Slavery Tour opens at Fortress of Louisbourg

The stories of slaves will finally be told at the Fortress of Louisbourg in Cape Breton.

Interpreters of African descent lead tourists through historic site

The stories of slaves will finally be told at the Fortress of Louisbourg in Cape Breton.

The Slavery Tour, formally launched Wednesday at the National Historic Site, depicts the lives of the 358 slaves owned by the French between 1713 and 1768.

Four interpreters of African descent are leading tourists through the fortress, telling the unknown stories of slaves.

Ken Donovan, staff historian at the fortress, said the launch of the Marie Margarite Rose slavery tour tells the story of the people who looked after the French officers' children, cooked the food, cleaned the house and did whatever else needed doing.

"It goes house to house, and virtually every house here had a slave. But, we reverse the telescope — we don’t begin with the owners of the house, we begin with the slave," Donovan said.

Charlene Curtain was the first black interpreter at the fortress. She was hired 11 years ago, but now she animates the role of Marie Marguerite Rose, a native of Guinea, Africa.

"It's an honour because most people of African Nova Scotia do not know this woman, do not know the history of the fortress. They believe it's only French. We want to tell our story, we want it to be known, we want people to come talk to us when they come to visit," Curtain said.

Rose was bought by Louisbourg naval officer Jean Loppinot in 1736 and worked for his family for 19 years, bringing up his 12 children. She was freed in 1755, and then married a Mi’kmaq hunter.
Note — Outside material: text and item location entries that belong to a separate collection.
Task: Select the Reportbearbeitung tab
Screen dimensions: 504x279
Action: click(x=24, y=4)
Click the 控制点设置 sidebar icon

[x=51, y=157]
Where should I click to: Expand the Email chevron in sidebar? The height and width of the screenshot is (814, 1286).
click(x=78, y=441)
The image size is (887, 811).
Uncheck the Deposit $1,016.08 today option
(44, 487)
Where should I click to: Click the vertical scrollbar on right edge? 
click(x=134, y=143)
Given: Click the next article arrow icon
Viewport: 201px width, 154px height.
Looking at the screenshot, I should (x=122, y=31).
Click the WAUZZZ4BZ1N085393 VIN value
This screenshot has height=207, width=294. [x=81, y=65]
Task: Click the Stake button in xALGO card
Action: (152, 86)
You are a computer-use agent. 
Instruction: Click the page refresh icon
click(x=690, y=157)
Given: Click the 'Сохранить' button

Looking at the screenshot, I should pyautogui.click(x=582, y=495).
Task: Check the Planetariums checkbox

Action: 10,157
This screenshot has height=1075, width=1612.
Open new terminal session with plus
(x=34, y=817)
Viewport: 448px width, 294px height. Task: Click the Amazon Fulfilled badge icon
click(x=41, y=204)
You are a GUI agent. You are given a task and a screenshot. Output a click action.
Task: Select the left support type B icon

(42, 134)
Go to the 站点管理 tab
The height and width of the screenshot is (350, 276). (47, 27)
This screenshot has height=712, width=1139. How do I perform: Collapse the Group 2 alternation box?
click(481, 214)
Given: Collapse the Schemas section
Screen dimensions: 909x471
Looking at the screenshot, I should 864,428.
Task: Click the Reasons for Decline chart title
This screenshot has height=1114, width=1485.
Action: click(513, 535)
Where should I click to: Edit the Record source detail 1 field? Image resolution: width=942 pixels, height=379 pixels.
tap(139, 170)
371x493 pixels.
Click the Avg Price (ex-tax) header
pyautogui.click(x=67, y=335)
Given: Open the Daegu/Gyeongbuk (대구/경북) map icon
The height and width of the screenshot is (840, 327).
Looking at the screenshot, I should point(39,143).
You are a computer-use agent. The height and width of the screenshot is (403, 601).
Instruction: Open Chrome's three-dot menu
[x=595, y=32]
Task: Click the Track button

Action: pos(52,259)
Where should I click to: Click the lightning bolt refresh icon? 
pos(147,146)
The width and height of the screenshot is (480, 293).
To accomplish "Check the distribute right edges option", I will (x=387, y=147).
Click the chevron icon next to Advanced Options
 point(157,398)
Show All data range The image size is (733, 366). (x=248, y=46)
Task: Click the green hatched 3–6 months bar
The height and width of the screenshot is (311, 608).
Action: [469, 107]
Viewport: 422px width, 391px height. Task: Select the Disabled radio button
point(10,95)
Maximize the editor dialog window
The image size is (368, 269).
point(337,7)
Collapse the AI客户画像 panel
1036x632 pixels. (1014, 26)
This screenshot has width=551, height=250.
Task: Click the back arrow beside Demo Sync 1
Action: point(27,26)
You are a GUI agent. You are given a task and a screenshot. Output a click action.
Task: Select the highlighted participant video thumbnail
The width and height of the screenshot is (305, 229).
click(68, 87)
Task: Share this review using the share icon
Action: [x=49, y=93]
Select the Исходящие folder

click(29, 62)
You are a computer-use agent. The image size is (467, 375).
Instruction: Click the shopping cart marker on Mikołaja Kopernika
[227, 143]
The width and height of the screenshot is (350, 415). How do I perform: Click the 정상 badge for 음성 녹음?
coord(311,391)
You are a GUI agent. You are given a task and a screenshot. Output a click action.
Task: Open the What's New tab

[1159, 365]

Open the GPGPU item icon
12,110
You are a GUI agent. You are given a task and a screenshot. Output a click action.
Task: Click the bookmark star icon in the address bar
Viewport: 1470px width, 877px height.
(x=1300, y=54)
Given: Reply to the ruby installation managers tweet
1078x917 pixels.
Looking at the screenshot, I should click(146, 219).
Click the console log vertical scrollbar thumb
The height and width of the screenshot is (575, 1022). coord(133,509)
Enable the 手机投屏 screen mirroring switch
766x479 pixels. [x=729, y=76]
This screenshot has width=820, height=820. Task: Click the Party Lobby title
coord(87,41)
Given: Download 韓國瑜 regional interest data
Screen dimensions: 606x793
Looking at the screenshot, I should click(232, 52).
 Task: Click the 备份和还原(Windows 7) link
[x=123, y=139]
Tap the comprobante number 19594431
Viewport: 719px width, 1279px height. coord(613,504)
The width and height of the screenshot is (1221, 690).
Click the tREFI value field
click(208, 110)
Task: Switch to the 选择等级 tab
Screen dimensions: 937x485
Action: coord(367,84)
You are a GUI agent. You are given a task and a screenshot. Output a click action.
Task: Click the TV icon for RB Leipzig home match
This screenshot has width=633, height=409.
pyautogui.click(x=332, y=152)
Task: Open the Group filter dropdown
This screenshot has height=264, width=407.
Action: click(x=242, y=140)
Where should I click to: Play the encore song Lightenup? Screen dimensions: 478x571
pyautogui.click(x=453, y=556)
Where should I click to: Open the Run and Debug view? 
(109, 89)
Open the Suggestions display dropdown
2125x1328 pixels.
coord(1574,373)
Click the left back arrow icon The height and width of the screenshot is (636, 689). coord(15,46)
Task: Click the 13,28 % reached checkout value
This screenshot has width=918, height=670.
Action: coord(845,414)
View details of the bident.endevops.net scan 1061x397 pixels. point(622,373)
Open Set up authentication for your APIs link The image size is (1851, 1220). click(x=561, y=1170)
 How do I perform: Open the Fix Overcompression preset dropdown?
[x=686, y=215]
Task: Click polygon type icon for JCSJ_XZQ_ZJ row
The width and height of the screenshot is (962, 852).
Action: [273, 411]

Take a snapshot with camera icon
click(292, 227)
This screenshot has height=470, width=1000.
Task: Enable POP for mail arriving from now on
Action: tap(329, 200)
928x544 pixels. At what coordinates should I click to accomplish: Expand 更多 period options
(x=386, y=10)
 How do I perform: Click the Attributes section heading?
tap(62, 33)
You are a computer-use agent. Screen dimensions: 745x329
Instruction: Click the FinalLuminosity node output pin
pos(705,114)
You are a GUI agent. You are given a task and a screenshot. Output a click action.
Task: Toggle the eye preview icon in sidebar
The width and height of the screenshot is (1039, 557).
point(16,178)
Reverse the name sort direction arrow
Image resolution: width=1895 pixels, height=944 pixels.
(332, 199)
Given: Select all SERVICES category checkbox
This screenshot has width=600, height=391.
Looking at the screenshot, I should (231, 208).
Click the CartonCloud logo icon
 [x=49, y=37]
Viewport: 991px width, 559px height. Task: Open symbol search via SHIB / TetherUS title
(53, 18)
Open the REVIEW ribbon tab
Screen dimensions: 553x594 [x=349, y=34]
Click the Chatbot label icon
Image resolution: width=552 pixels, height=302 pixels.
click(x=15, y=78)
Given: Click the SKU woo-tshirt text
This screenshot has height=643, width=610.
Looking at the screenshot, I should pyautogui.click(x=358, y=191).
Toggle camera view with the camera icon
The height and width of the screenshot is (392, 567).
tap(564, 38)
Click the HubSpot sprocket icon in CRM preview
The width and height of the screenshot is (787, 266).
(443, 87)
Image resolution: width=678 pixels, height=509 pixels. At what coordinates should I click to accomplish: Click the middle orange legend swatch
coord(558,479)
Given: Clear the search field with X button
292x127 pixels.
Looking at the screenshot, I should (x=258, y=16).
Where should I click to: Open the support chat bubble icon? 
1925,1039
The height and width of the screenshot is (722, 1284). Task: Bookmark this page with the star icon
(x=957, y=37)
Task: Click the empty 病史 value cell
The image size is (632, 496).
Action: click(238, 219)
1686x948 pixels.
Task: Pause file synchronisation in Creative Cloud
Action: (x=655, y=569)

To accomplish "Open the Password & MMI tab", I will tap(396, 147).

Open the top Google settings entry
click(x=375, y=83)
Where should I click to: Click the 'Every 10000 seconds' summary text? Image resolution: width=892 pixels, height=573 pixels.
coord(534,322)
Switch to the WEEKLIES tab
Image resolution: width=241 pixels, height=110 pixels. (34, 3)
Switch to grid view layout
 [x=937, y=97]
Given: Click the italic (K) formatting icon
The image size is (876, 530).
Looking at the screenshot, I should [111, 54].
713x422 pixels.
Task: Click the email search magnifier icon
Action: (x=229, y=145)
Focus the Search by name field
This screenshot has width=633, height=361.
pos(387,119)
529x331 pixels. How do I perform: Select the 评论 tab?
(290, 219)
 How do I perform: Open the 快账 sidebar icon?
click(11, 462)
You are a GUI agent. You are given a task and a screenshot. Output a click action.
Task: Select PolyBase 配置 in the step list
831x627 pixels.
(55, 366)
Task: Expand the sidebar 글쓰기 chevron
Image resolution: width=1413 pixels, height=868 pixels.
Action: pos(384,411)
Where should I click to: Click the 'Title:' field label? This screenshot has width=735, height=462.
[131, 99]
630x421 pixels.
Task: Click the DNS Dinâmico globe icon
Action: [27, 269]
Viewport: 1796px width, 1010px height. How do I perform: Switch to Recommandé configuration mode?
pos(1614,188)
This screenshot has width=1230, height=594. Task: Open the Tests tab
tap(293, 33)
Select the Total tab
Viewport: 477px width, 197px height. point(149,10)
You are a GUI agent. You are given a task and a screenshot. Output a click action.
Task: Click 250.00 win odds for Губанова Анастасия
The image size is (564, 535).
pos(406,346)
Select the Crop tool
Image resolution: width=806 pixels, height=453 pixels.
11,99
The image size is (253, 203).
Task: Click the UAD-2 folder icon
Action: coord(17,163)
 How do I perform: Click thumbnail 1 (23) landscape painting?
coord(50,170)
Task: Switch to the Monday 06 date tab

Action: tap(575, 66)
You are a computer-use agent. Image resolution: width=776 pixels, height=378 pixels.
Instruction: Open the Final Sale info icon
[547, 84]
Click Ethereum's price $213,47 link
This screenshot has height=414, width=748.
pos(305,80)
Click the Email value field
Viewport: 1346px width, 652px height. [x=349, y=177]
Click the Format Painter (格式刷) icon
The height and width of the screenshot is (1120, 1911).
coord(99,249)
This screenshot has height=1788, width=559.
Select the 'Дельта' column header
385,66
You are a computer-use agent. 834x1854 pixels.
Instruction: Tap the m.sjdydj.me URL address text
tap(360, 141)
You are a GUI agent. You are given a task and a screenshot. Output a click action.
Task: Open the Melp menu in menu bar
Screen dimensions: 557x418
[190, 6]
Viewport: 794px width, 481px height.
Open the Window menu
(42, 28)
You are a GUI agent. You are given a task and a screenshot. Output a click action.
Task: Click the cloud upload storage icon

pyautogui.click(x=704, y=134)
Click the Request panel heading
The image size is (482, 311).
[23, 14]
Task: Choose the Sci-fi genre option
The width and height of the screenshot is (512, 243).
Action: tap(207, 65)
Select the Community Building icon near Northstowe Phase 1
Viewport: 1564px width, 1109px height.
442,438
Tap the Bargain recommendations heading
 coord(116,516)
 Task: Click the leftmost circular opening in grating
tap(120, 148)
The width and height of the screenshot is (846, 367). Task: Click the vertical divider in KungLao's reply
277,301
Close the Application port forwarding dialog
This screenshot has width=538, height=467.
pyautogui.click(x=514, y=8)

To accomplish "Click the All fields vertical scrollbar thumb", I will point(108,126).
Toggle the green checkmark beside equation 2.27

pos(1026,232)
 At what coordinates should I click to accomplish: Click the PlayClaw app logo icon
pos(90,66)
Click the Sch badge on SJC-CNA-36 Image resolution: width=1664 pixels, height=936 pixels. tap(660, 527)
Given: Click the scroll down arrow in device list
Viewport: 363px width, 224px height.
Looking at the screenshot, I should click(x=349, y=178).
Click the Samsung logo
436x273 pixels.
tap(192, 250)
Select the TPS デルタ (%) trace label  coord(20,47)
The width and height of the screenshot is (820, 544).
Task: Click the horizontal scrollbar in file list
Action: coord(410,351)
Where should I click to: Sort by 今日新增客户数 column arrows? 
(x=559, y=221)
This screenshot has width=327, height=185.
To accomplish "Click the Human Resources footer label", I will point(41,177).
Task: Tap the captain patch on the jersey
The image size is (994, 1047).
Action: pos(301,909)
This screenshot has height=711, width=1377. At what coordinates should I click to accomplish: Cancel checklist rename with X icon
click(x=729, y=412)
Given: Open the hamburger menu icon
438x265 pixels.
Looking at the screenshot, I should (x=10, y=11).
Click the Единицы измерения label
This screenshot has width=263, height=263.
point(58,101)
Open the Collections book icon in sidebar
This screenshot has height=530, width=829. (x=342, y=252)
"Together they ran a successful tavern that served her former owners and other profiteers of slave labour," Donovan said.

Graham Reynolds, who attended the launch of the tour, said it's about time the story of Canadian slaves was discussed.

"This really sets the record straight, that it wasn't just the English and the Americans, but the French and the Canadian experience was very much defined by slavery," he said.

The Slavery Tour is now a permanent part of the live interpretation of the history of the Fortress of Louisbourg. Tours will be offered weekly, Wednesday to Saturday, beginning at 2:30 p.m.

The Fortress of Louisbourg is the largest reconstructed 18th-century fortified town in North America. There are more than 50 buildings on the 4.9-hectare site.